Each card contains the likeness of a monster and is worth a specific number of “life points.” Predictably, the cards with the most points are the most valuable when playing the game because the one with the most life points wins the duel.

Children and parents pay big bucks on eBay for ultra-rare and secret-rare cards. Yugi probably exercised some stock options for his deck .

The game played in the film is thrilling because powers that children only imagine when playing the game on the kitchen table come to life on the big screen. The plot is simple and direct. Deep below the desert sands of Egypt, an old evil has awakened. Anubis, who was defeated thousands of years ago by the pharaoh, has returned for revenge to destroy Yugi and take over the world. Yugi must defeat him once and for all.  

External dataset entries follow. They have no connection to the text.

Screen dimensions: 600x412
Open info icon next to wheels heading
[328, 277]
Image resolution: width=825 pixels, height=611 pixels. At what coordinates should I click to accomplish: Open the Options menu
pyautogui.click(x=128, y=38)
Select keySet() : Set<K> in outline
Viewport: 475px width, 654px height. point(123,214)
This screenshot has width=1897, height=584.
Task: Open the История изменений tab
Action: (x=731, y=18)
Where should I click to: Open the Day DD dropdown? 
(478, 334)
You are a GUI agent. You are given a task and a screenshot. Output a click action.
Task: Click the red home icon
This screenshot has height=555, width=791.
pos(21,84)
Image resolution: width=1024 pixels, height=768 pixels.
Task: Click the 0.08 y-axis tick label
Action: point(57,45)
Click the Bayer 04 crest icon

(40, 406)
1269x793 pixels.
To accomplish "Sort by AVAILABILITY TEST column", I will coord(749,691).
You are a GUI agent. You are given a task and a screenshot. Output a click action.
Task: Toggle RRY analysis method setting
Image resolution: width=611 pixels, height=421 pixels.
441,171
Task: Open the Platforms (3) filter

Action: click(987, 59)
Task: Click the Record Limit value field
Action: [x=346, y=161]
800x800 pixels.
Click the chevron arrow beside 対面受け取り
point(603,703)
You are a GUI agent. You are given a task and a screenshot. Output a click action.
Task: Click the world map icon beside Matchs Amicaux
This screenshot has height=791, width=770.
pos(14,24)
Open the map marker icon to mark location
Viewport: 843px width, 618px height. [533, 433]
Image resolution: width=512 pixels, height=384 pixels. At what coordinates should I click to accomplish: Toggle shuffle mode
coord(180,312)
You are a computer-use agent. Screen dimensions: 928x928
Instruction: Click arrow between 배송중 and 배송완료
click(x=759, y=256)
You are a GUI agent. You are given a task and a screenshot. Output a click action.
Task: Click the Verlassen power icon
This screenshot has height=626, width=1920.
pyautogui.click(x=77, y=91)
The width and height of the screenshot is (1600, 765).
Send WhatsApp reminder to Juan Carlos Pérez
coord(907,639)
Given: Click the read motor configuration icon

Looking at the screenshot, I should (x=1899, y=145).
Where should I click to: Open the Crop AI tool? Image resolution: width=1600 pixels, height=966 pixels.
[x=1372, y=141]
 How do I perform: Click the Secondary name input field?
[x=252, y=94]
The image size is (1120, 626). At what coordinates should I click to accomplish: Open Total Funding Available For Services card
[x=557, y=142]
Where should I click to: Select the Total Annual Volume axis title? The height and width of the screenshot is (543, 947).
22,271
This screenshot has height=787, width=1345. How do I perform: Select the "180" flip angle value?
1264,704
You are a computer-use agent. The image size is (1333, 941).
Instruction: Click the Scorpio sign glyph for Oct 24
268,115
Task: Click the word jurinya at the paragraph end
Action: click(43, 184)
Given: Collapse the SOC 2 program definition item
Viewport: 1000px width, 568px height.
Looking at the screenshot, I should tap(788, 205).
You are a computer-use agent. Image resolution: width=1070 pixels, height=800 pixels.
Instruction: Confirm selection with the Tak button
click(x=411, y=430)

Unfortunately, the movie is merely a super-sized version of the television series. On a TV screen, two-dimensional monsters might cut the mustard. But on the big screen they look flat and less menacing. 

What the film needed was the artistic touch from the folks at Pixar or Disney. Then again, this may be a Western bias for more fluid, life-like movement in animated characters. So it’s only fair to give the films creator’s credit for staying true to the comic-book look from which Yu-Gi-Oh! emerged.

And, credit should be given to Takahashi for creating a highly imaginative and complex game that requires some mental calculus.

Yu-Gi-Oh! the card game is not for the faint of heart. After my son gave me a crash course on how it is played, I flashed back to my own childhood when my dad was trying to teach me the game of bridge. I couldn’t help but compare the similarities.

The constant calculation of points and values in Yu-Gi-Oh! are as mind numbing and complex as they are in bridge. Coincidentally, life points are central to both.

My son’s enthusiasm for this card game is as great as my father’s was for his. I never did play bridge. And, after seeing Yu-Gi-Oh! the movie, I’m still don’t understand why anyone would want to play the game either.